- Born: March 23, 1946 Niagara Falls, Ontario, Canada
- Died: July 22, 2022
- Height: 6 ft 0 in (183 cm)
- Weight: 183 lb (83 kg; 13 st 1 lb)
- Position: Wing
- Played for: Cornell
- NHL draft: Undrafted
- Playing career: 1966–1972

= Brian Cornell (ice hockey) =

Canadian ice hockey player

Brian L. Cornell was a Canadian ice hockey winger who was a two-time All-American for Cornell University.

==Career==
Cornell was not a star player in juniors, averaging less than a point per game for the Niagara Falls Flyers. Despite the low production, he was recruited to Cornell University and began attending in the fall of 1965. Cornell played on a freshman team alongside Ken Dryden that went undefeated.
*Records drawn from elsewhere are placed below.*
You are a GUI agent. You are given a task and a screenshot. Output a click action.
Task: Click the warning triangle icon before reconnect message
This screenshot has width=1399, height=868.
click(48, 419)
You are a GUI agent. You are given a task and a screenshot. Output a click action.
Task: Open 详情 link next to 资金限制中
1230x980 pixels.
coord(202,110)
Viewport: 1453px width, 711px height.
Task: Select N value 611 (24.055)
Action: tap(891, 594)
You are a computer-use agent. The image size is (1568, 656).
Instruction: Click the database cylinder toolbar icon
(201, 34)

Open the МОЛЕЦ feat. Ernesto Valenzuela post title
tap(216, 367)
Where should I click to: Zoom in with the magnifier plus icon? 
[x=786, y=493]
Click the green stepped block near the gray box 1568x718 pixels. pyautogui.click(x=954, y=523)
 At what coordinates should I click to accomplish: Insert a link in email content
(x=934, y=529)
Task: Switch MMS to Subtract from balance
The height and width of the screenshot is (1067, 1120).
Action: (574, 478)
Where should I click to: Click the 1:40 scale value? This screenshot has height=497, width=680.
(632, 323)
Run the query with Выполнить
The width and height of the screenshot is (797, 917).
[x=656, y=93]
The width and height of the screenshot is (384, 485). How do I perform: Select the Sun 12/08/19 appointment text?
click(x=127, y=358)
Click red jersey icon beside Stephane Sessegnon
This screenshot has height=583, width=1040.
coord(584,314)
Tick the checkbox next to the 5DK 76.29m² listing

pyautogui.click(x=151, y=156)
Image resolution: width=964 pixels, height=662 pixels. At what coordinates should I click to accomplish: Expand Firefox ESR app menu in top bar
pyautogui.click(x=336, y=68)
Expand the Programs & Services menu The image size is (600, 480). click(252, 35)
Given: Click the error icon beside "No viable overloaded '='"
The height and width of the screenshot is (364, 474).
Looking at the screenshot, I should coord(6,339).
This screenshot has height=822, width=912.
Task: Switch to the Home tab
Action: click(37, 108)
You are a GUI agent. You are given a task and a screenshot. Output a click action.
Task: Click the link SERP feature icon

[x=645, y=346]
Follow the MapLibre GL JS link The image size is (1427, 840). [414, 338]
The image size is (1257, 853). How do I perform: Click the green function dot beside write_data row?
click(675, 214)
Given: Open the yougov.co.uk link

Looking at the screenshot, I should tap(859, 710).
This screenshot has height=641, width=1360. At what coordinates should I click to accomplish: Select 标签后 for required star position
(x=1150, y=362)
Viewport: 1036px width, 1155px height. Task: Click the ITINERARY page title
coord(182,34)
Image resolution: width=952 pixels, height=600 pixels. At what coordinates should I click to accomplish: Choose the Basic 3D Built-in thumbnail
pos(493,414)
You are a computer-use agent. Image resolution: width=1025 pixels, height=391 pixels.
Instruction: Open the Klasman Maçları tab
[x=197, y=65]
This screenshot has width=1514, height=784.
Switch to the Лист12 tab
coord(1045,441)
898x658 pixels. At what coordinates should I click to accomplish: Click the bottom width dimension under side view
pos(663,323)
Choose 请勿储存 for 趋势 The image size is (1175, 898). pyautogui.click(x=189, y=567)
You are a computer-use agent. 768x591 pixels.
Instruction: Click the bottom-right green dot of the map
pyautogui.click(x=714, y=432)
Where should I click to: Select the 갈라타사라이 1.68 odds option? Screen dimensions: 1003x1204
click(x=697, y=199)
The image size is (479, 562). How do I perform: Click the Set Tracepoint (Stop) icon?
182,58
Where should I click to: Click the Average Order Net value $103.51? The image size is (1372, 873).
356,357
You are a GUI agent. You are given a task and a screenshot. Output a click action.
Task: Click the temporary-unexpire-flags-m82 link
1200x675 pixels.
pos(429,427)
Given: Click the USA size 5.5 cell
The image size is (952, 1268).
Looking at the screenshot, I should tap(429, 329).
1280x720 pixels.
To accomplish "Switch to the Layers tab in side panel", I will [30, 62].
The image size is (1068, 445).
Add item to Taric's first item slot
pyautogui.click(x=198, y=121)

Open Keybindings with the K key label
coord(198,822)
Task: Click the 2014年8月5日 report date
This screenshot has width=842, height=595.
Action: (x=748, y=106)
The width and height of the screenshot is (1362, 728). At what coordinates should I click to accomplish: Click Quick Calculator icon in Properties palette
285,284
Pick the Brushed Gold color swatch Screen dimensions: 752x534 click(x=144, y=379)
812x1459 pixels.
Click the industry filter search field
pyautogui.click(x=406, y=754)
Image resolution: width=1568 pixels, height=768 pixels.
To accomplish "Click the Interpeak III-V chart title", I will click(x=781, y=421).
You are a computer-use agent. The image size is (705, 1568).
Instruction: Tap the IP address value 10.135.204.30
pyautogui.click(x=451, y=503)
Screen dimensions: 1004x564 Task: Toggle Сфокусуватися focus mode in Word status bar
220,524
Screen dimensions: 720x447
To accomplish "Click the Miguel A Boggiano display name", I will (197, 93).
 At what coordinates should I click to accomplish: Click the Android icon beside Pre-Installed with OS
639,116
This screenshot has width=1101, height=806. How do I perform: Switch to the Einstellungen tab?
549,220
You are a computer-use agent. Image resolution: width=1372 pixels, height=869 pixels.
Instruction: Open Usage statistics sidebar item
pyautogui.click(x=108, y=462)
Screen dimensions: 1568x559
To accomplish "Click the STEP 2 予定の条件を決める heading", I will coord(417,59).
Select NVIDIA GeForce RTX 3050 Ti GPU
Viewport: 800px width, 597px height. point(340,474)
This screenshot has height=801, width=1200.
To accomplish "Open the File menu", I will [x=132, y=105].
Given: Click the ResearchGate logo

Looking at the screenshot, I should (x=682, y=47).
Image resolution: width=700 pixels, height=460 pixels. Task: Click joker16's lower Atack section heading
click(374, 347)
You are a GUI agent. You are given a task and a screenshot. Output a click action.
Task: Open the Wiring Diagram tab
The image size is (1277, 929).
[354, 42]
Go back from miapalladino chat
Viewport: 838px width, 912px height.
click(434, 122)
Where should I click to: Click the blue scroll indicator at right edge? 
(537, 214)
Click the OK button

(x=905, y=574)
A year later Cornell was a member of the varsity squad and began the season as a depth scorer for the team. In the first ten games he recorded 13 points but, in the first game of the Boston Arena Christmas Tournament, Cornell tore ligaments in his knee and missed the remainder of the season. Cornell was forced to watch as the Big Red nearly ran the table without him and captured the program's first NCAA Championship and the first championship of any kind since 1911.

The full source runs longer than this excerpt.